Here are some of the use cases for raw Message metadata:
1) Provide ordered messages by time(broker side) sequence to make message
seek by time more accurate.
Currently, each message has a `publish_time`, it uses client side time, but
for different producers in different clients, the time may not align
between clients, and cause the message order and the message time
(`publish_time`) order may be different.  But each topic-partition only has
one owner broker, if we append broker side time in the “raw Message
metadata”, we could make sure the message order is aligned with broker side
time. With this feature, we could handle the message seek by time more
accurately.

2) Provide continuous message sequence-Id for messages in one
topic-partition.
MessageId is a combination of ledgerId+entryId+batchIndex; for a partition
that contains more than one ledger, the Ids inside is not continuous. By
this solution, we could append a sequence-Id at the end of each Message.
This will make the message sequence management earlier.
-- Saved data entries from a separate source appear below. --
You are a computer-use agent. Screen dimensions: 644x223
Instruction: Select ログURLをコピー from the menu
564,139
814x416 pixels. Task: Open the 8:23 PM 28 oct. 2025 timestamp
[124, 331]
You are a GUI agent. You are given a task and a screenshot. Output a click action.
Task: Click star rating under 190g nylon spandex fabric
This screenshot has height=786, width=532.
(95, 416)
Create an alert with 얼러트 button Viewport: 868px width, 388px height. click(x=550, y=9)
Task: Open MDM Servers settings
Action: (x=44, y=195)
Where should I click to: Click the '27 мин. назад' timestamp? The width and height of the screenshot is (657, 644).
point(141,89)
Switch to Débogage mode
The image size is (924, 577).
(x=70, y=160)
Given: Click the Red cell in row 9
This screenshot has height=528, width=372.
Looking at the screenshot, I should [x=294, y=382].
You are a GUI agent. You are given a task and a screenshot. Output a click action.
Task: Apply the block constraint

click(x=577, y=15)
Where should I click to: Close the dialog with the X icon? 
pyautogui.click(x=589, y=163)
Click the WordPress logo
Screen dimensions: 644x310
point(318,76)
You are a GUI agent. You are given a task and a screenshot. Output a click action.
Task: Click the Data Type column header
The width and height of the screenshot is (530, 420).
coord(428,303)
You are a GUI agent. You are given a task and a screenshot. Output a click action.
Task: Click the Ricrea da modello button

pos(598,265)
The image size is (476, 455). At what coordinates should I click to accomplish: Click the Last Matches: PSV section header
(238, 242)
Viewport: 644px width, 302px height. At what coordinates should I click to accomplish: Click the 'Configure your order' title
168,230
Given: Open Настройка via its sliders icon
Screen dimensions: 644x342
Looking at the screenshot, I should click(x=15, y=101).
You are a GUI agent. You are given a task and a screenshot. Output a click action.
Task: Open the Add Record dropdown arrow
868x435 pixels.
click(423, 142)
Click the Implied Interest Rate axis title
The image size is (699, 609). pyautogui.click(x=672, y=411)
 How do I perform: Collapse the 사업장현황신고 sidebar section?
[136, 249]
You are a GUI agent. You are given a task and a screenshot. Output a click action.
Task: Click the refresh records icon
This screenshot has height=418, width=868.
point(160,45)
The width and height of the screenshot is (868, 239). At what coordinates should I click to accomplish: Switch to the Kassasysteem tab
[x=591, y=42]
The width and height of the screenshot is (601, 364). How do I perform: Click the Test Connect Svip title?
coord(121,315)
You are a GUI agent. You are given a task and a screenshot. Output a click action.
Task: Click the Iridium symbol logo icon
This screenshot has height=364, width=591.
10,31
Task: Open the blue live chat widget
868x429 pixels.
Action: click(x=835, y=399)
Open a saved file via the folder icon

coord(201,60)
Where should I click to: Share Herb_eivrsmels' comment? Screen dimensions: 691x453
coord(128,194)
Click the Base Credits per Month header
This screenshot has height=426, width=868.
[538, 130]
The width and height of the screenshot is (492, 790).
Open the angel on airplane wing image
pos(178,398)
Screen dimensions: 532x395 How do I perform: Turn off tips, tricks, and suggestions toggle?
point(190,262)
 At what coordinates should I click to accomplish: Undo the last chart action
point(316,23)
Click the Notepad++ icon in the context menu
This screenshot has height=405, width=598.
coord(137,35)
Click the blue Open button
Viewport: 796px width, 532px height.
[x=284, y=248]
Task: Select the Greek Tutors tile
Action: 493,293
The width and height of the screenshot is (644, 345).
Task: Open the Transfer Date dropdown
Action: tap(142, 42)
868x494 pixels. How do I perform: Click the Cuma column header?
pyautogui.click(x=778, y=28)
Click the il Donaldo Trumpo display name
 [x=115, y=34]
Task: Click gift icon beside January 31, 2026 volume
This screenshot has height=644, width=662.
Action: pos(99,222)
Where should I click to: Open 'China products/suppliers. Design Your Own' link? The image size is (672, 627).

In this proposal, we will take count in the first feature “provide ordered
message by time(broker side) sequence” mentioned above, this will be easier
to go through the proposal.

### 2. Message and “raw Message metadata” structure changes.

As mentioned above, there are 2 main benefits in this proposal:

1. Most of all the change happened on the Broker side.
2. Avoid to serialize/deserialize for the protobuf-ed `MessageMetadata`.

#### 2.1 Raw Message metadata structure in Protobuf

Protobuf used a lot in Pulsar, we could use Protobuf to do the raw Message
metadata serialize/deserialize.
In this example, we will save the broker side timestamp when each message
is sent from the broker to BookKeeper. So the definition is very simple.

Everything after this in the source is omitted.